**GOAL**: Write out, word for word, the passage of the forum thread on approach minimums below that opens with the words "If the field" and ends with "was being flown.".

**ARTICLE**:
_ _ _ _ _
3 degree G/s = 318.44 feet per mile. 2.5 (318.44) + 46' TCH = 842 feet.

"Sam Spade" > wrote in message
news:A%Slg.179411$bm6.90388@fed1read04...
>
> 3 degree G/s = 318.44 feet per mile. 2.5 (318.44) + 46' TCH = 842 feet.
>

All these calculations assume the full ILS was used. The narrative refers
to a 376' minimum altitude, which was the localizer MDA at the time of the
accident.

Steven P. McNicoll wrote:
> "Sam Spade" > wrote in message
> news:A%Slg.179411$bm6.90388@fed1read04...
>
>>3 degree G/s = 318.44 feet per mile. 2.5 (318.44) + 46' TCH = 842 feet.
>>
>
>
> All these calculations assume the full ILS was used. The narrative refers
> to a 376' minimum altitude, which was the localizer MDA at the time of the
> accident.
>
>
I doubt anyone knows whether he was using LOC or ILS minimuma.

The NTSB doesn't even understand the concepts:

"The ILS 36 has a minimum approach altitude of 376 feet above ground
level (AGL). The cloud ceiling was at 500 feet AGL. After the accident,
the ILS 36 was taken out of service to be tested. It was flight checked
on December 24, 1997, with no anomalies found."

What does "minimum approach alitude" refer to?

What does "376 feet above ground level" refer to?

If the field office investigator can't sort oout MDA, DA, and HAT, I
don't expect to figure out much about his or her's view of how the
approach was being flown.

"Sam Spade" > wrote in message
...
>
> I doubt anyone knows whether he was using LOC or ILS minimuma.
>
> The NTSB doesn't even understand the concepts:
>
> "The ILS 36 has a minimum approach altitude of 376 feet above ground level
> (AGL). The cloud ceiling was at 500 feet AGL. After the accident, the ILS
> 36 was taken out of service to be tested. It was flight checked on
> December 24, 1997, with no anomalies found."
>
> What does "minimum approach alitude" refer to?
>

It could only be an MDA.


>
> What does "376 feet above ground level" refer to?
>

At the time of this accident 440 MSL was the MDA for the S-LOC 36, that's
376 feet above the TDZE of 64 feet.

Steven P. McNicoll wrote:
> "Sam Spade" > wrote in message
> ...
>
>>I doubt anyone knows whether he was using LOC or ILS minimuma.
_ _ _ _ _
**INFORMATION PROVIDED**:
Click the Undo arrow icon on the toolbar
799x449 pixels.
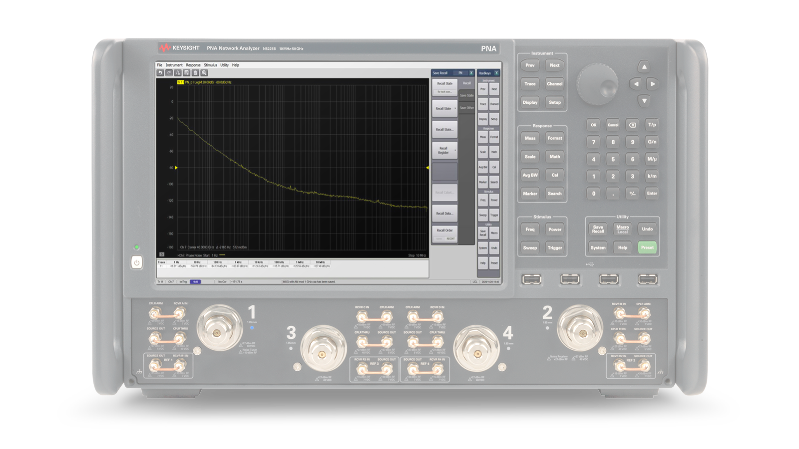[161, 73]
_ _ _ _ _
**ANSWER IN FULL**:
If the field office investigator can't sort oout MDA, DA, and HAT, I
don't expect to figure out much about his or her's view of how the
approach was being flown.